Боб попытался скопировать это движение, ощущая, как все его тело сопротивляется, чувствуя себя смешным — этакий босой Фред Астер с бутафорским мечом в спортивном зале.
— Нет! Нет, снова никакой мысль. Никакой мысль. Слишком много мысль.
Ну а это-то что значит?
Боб попробовал сосредоточиться, но при этом подумал, насколько ему стало бы проще, если бы Досю разложил все по частям: один, два, три, затем четыре, пять, шесть — и можно было бы отточить каждое движение по отдельности и…
Прогнав приступ отчаяния, Боб попытался прочувствовать движение, медленный разворот бедер, поднятие рук, это проклятое «плавучий ощущение в большой и указательный пальцы», но — с тем же успехом.
— В один время, Свэггер, — строго произнес Досю, имея в виду черт знает что.
— Но я…
— Не говорить! Один время. Один время!
Что означает это «один время»?
— Сделать щит из кулаки.
— Я…
— Наклонить тело вбок.
— Хорошо, но…
— Держать плечи вровень с кулаки противник.
— Попробую, если…
— Держать дальняя нога открытой, Свэггер.
— Вот так?
— Принять такой же стойка, как твой противник.
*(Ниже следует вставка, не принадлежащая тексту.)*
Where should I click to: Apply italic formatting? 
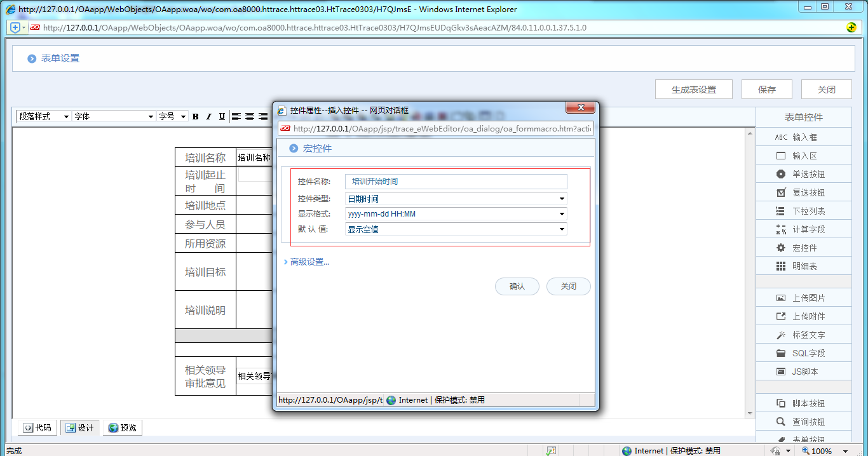(x=208, y=116)
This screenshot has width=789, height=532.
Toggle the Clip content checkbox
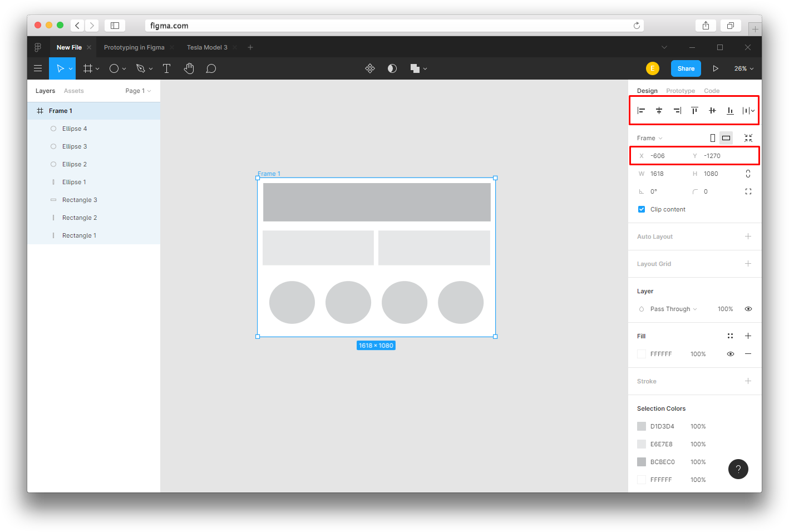click(642, 209)
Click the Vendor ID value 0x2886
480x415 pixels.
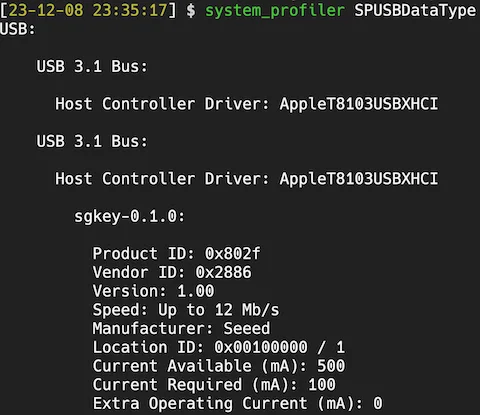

Боб пытался выполнить все это, и, разумеется, у него ничего не получалось. Не было ни конца, ни продвижения вперед, ни начала, ни окончания, ни плана занятий. Досю отдавал туманные приказания, криками призывая «приближаться к не думать!», словно приказывал новобранцу упасть на пол и сделать пятьдесят отжиманий. И все это продолжалось, бессмысленно, бесконечно. Четвертый день? Пятый? Вечер первого дня? Кто может сказать? В определенный момент Боб понял, что выдержать можно только одним способом — не думать о том, когда всему этому наступит конец. Не думать о том, когда все останется позади. Тут нет начала и конца. Надо сосредоточиться только на том, что перед тобой. Делать все в точности так, как говорят. Делать и не думать, не анализировать, не пытаться «выучить». Просто делать, черт побери, и не искать пространственно-временных и причинно-следственных связей, не разбирать, что сначала, а что потом. Смотреть на все как на стрельбу (и это действительно помогло). Научить свое тело вести себя определенным образом. Тело знает, что делать, поэтому ему не надо давать указаний; оно действует на подсознательном автопилоте, отсутствует ощущение «управления», просто вся работа связана в единое целое — и тело учится, не сообщая об этом своему владельцу.
Наверное, он все-таки начинал потихоньку осваиваться.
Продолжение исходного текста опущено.